The actus-riskservice-ce component in ACTUS Quickstart includes a sample two-dimensional prepayment behavior risk model for analyzing prepayment risks in loan contracts.


1. Design Approach

This model uses two key parameters:

  1. Interest Rate Differential:

    • The difference between the current nominal interest rate on the loan and the current market interest rate for refinancing.
    • If refinancing is favorable (i.e., market rate is lower than the loan rate), prepayment is more likely.
  2. Remaining Loan Maturity:

    • If the loan is close to maturity, refinancing costs may discourage prepayment.
    • If maturity is far off, refinancing is more attractive.

Model Execution

  • The model is called at specific simulation times to determine potential prepayment amounts.
  • A lookup table (2D surface) maps the probability or amount of prepayment based on interest rate differentials and time to maturity.
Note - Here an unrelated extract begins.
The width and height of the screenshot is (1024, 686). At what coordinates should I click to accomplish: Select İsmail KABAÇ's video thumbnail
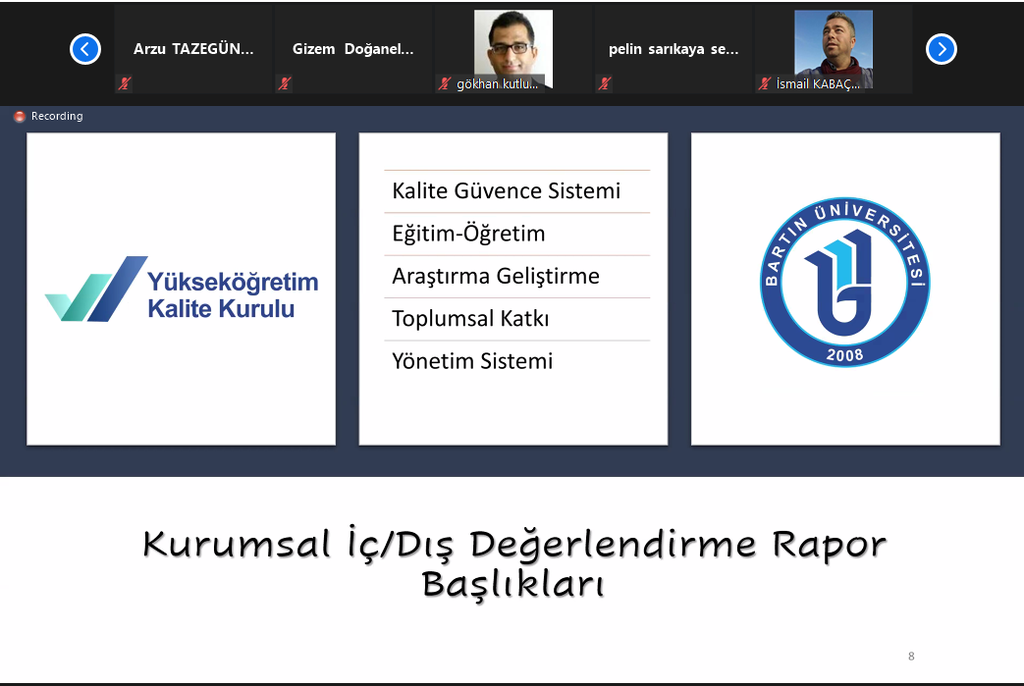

This model is a basic example; more advanced risk models can be integrated using the ACTUS riskservice API.


2. Creating a Prepayment Model Instance

To define and store a sample prepayment model instance, use:

 source putPpm01.txt

Loading Model Attributes from putPpm01.txt into riskdata Database

This command loads model attributes from putPpm01.txt and saves them in the riskdata database.

Attributes of ppm01 (Example Model)

  • Risk Factor ID: "ppm01" (Unique identifier for the model)
  • Reference Rate ID: "ust5Y" (5-year US Treasury rate as benchmark)
  • Prepayment Event Times:
    • "2015-03-01"
    • "2015-09-01"
    • "2016-03-01"
  • Lookup Surface: Defines prepayment probabilities for different interest rate differentials and maturities.

JSON Representation of ppm01

{
"riskFactorId": "ppm01",
"referenceRateId": "ust5Y",
"prepaymentEventTimes": ["2015-03-01", "2015-09-01", "2016-03-01"],
"surface": {
"interpolationMethod": "linear",
"extrapolationMethod": "constant",
"margins": [
{ "dimension": 1, "values": [0.03, 0.025, 0.02, 0.015, 0.01, 0.0, -0.05] },
{ "dimension": 2, "values": [0, 1, 2, 3, 5, 10] }
],
"data": [
[0.01, 0.05, 0.1, 0.07, 0.02, 0],
[0.01, 0.04, 0.8, 0.05, 0.01, 0],
[0, 0.02, 0.5, 0.03, 0.005, 0],
[0, 0.01, 0.3, 0.01, 0, 0],
[0, 0.01, 0.2, 0, 0, 0],
[0, 0, 0.1, 0, 0, 0],
[0, 0, 0, 0, 0, 0]
]
}
}

Prepayment Model Details

Lookup Surface

  • Margins: Defines interest rate differentials (x-axis) and years until maturity (y-axis).
  • Data: Specifies prepayment fractions for each combination of interest rate differential and maturity.

Adding the Prepayment Model to a Risk Scenario

To make this model available in a risk scenario, create a scenario called "scn02" that includes "ppm01".

 source putScn02.txt

Loading scn02 into the Riskdata Database

This command loads putScn02.txt and saves "scn02" in the riskdata database, linking it to "ppm01".

Summary

  1. Define a Prepayment Model Instance (ppm01)

    • Uses interest rate differential and loan maturity to estimate prepayment.
    • Stored in riskdata using putPpm01.txt.
  2. Store the Model in a Risk Scenario (scn02)

    • Links ppm01 to scn02 using putScn02.txt.